Selon ce maître de conférences en science politique à l’université de Lille, la tenue « quoi qu’il en coûte » du scrutin révèle au passage une surestimation par les élites de l’importance que de nombreux citoyens accordent aujourd’hui à ce rituel, qui les conduirait à se déplacer au prix d’un risque sanitaire, fût-il minime.

Emmanuel Macron a envisagé un temps le report des élections municipales prévues les 15 et 22 mars. Il s’est cependant rangé à des arguments politiques et juridiques, affirmant que des « scientifiques » se montraient rassurants d’un point de vue sanitaire. Aurait-il dû faire autrement ?

Je pense que le maintien du scrutin est une immense erreur. Écouter des spécialistes de la santé ou des juristes est une très bonne chose, mais les chercheurs en sciences sociales avaient aussi des choses à dire, et je n’ai pas l’impression qu’ils aient été consultés.

Je veux bien admettre que vendredi, avec pour seule possibilité d’user de l’article 16 de la Constitution qui lui aurait donné les pleins pouvoirs, le chef de l’État ait préféré reculer face à un obstacle juridique et politique. Le pouvoir aurait cependant dû anticiper la question. Cela fait maintenant plusieurs jours que l’on sait que la France suit une trajectoire épidémique proche de celle de l’Italie.

Par ailleurs, une fois la crise passée, il faudra s’interroger sur le fait que notre texte constitutionnel est peut-être inadapté à ce genre de situation, lorsqu’un pays n’est certes pas en guerre ou en plein cataclysme naturel, mais tout de même aux prises avec une pandémie mondiale.

Quels sont les motifs qui vous font dire que l’organisation du scrutin est à ce point problématique ?

Premièrement, cette organisation n’est pas si anodine que cela. La préparation d’un bureau de vote requiert toute une logistique, y compris humaine. Pendant le vote, sera-t-il si facile de respecter les mesures de précaution les plus strictes, en gardant ses distances les uns avec les autres, au milieu de tas de bulletins non séparés, avec des gens qui se succéderont dans le même isoloir ? Pour tenir les bureaux, on devra réquisitionner des personnels de mairie qui auraient de nombreuses raisons de refuser. Comment va-t-on mobiliser des scrutateurs pour le dépouillement, alors qu’il est déjà si difficile de trouver du monde en temps normal et alors que ce décompte implique une grande et assez longue proximité physique ?

Je ne suis pas épidémiologiste ou virologue, mais j’observe que le professeur Antoine Flahaut, ancien directeur de l’École des hautes études en santé publique, voit dans le maintien des élections une « incohérence » du dispositif gouvernemental.

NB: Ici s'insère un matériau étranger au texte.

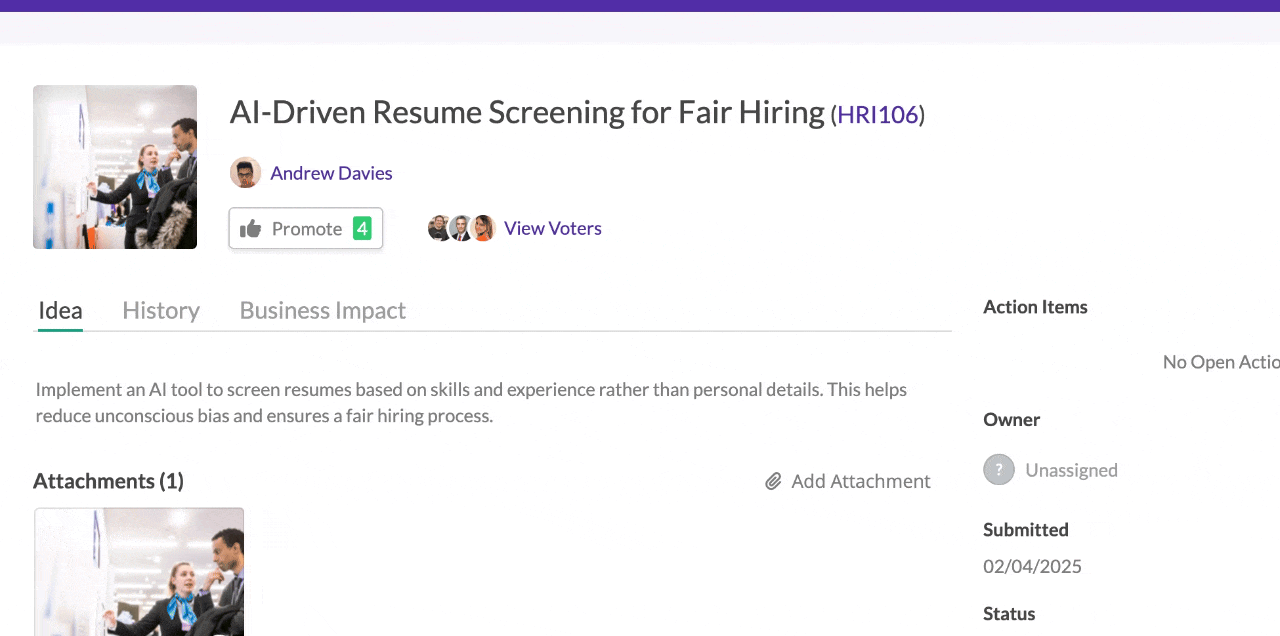Open the HRI106 idea code link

Deuxièmement, je ne vois pas comment cela ne provoquerait pas un effet désincitatif massif sur la participation. Cela signifie que les conseillers municipaux seront très mal élus, et ceci pour six ans. Leur légitimité sera fragilisée sur le temps long. Déjà que la participation diminuait régulièrement et atteignait des niveaux très faibles dans certaines communes, le problème va être amplifié. En outre, les recours pourraient pleuvoir de la part de candidats malheureux, qui contesteront à juste titre les conditions, voire la sincérité du scrutin.

Troisièmement, lorsque de nouvelles équipes municipales arrivent au pouvoir, il y a d’ordinaire une période de transition, d’apprentissage du lien avec l’administration et les autorités publiques. Là, tout cela se fera au beau milieu d’une crise sanitaire à gérer. Je suis personnellement attaché à ce que le pouvoir ne soit pas accaparé par les mêmes professionnels de la politique et échoie régulièrement à des « béotiens », mais en l’occurrence, cela tombera très mal. Et si, pour cette raison, les électeurs devaient privilégier les équipes sortantes, il y aurait un biais contextuel important dans leur choix.

Pour aller dans votre sens, si l’organisation du premier tour semble « jouable » cette semaine, celle du second tour aura lieu dans des conditions impossibles à prévoir, et sans doute dégradées par rapport à la situation actuelle...

Il s’agit pour moi d’une autre raison qui justifiait pleinement le report. L’entre-deux-tours va être hallucinant, surtout si des mesures encore plus drastiques sont mises en œuvre. Il n’y aura pas de meeting, pas de tractage. Va-t-on inventer une « télé- campagne » en quelques jours ? En réfléchissant au report, il fallait se poser cette question : peut-on organiser aujourd’hui des élections en Lombardie ? La réponse est évidemment non. Je note d’ailleurs qu’Emmanuel Macron a annoncé la tenue du premier tour, sans rien dire explicitement du second.

Au fond, il y a une contradiction entre la tonalité martiale du discours présidentiel et le côté brinquebalant de la logistique douteuse d’un scrutin d’ores et déjà faussé. Le pouvoir s’est mis tout seul dans l’ornière. Je ne peux pas m’empêcher d’y voir un reflet de la grande importance accordée au rituel électoral par les élites dirigeantes, qui est de moins en moins partagée par les gens ordinaires. Ceux-ci auraient très bien compris un report de quelques mois. On leur demande à la fois de se protéger et de protéger les autres en évitant les rassemblements, mais ici de faire une exception pour accomplir un « devoir électoral » : je crains que cela ne convainque guère.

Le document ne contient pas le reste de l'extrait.